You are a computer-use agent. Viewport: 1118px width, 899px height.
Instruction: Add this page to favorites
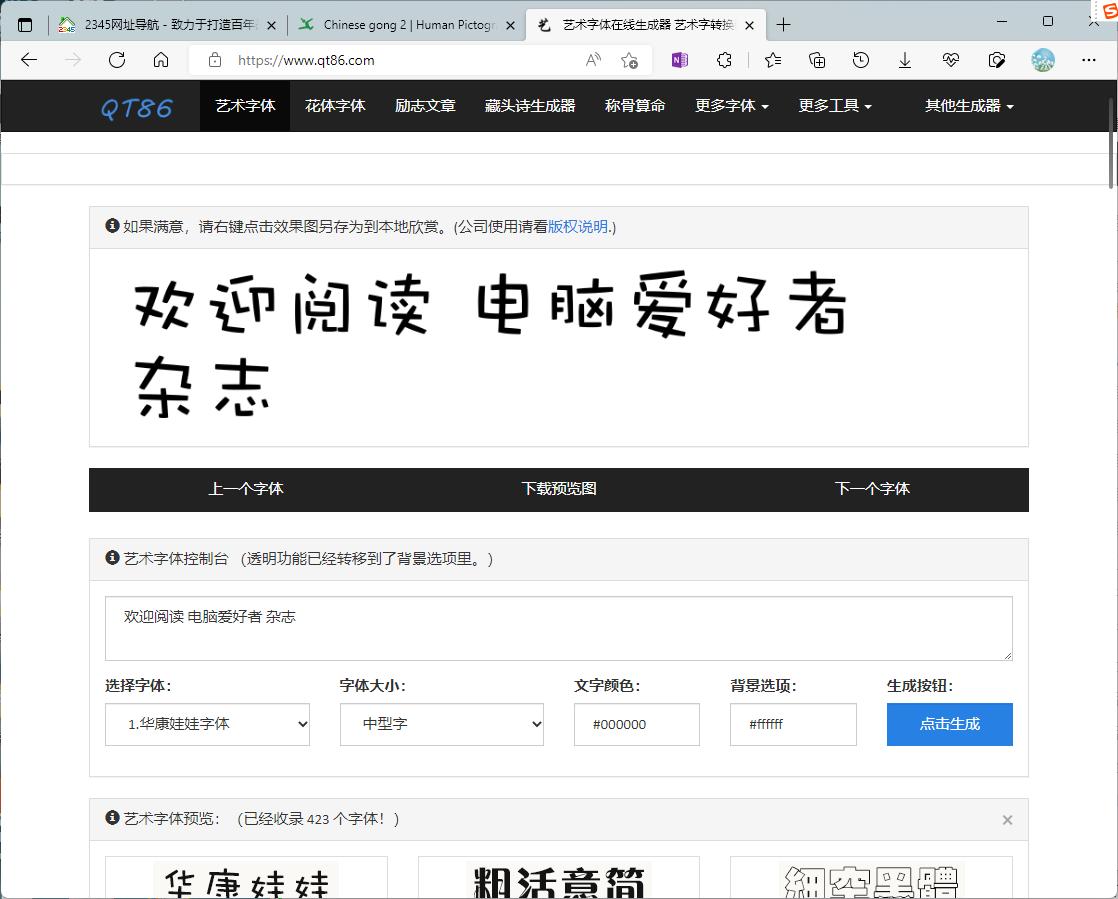(x=630, y=60)

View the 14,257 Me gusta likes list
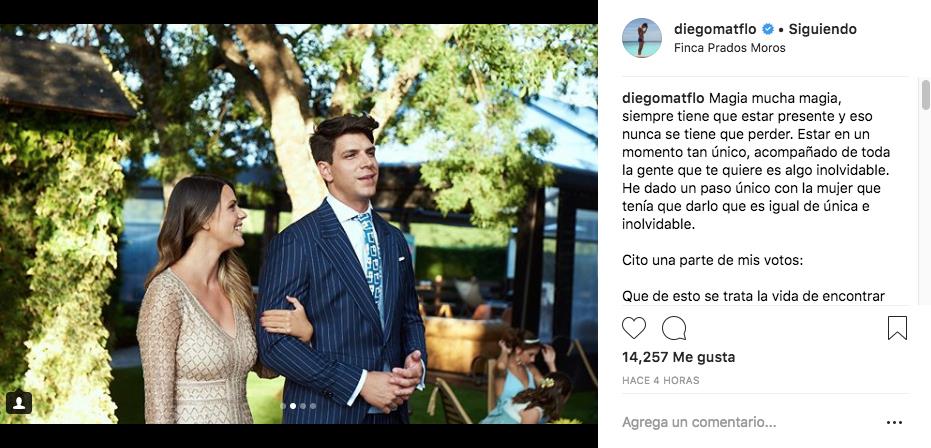[679, 357]
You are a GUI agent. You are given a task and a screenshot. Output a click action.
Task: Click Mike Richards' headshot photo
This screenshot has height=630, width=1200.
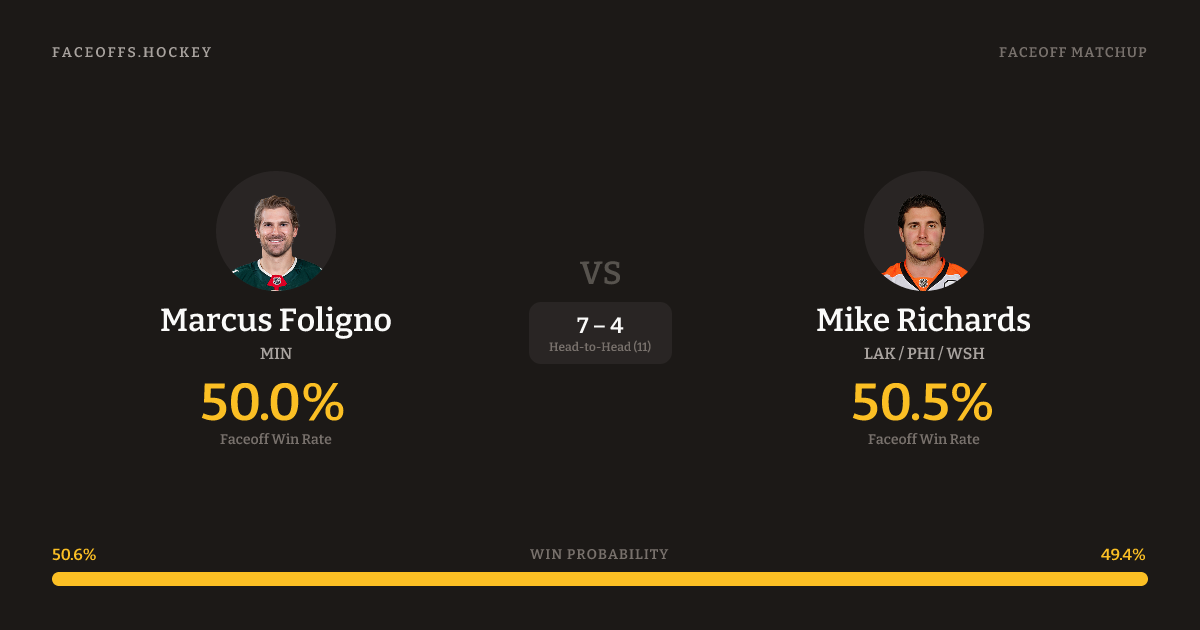pyautogui.click(x=923, y=231)

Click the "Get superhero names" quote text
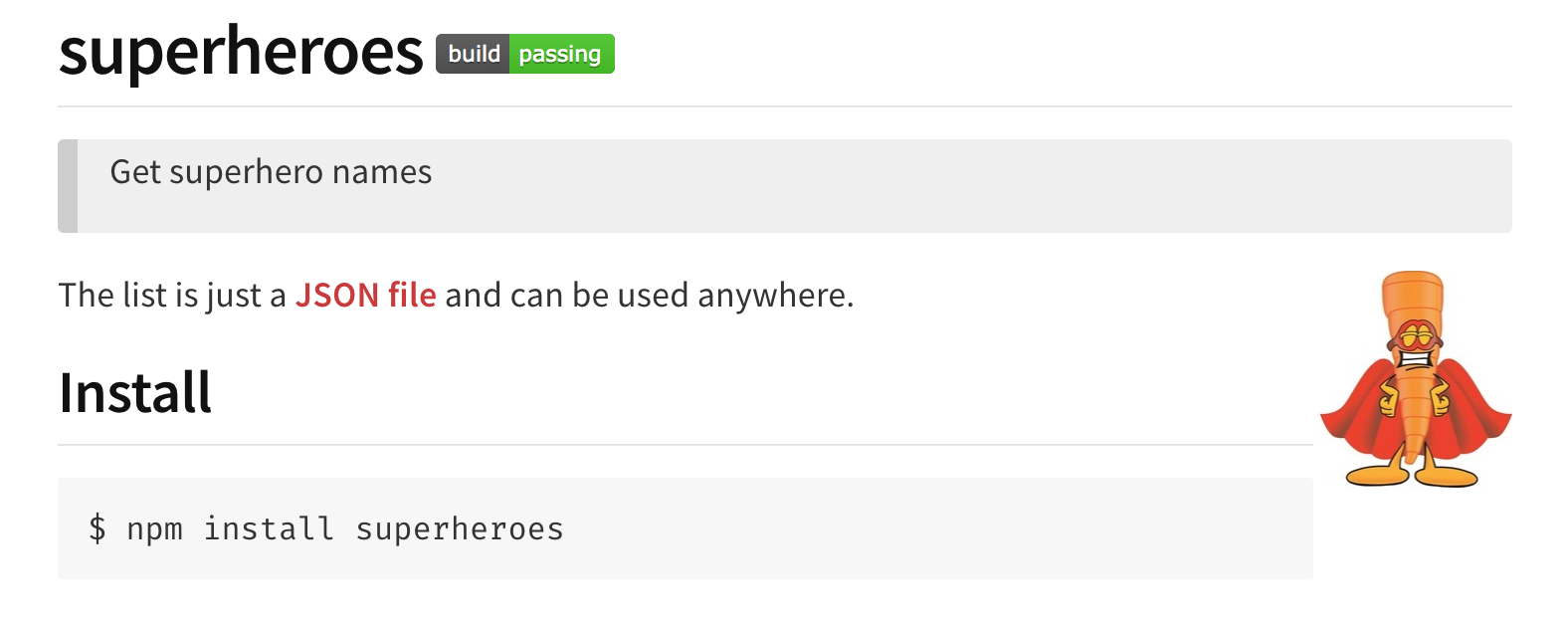[x=271, y=172]
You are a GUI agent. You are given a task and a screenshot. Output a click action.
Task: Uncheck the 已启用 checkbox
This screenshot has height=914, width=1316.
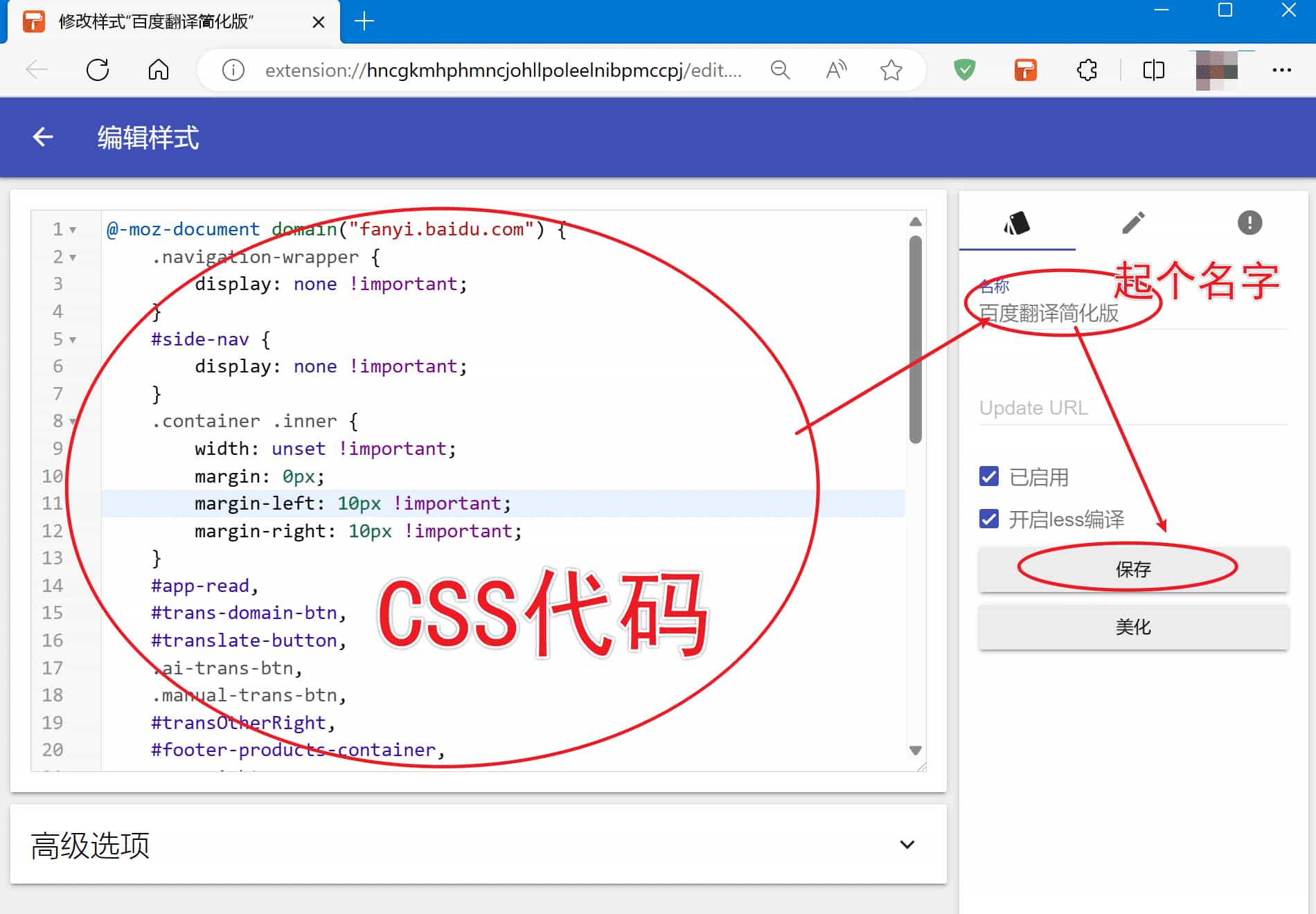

**Work request**
If a record contains a picture, leave the picture out; repeat the record itself exactly.

**Written response**
You are a computer-use agent. Viewport: 1118px width, 899px height.
Instruction: Add this page to favorites
(x=630, y=60)

View the 14,257 Me gusta likes list
[679, 357]
You are a GUI agent. You are given a task and a screenshot. Output a click action.
Task: Click Mike Richards' headshot photo
This screenshot has height=630, width=1200.
pyautogui.click(x=923, y=231)

Click the "Get superhero names" quote text
[x=271, y=172]
You are a GUI agent. You are given a task and a screenshot. Output a click action.
Task: Uncheck the 已启用 checkbox
This screenshot has height=914, width=1316.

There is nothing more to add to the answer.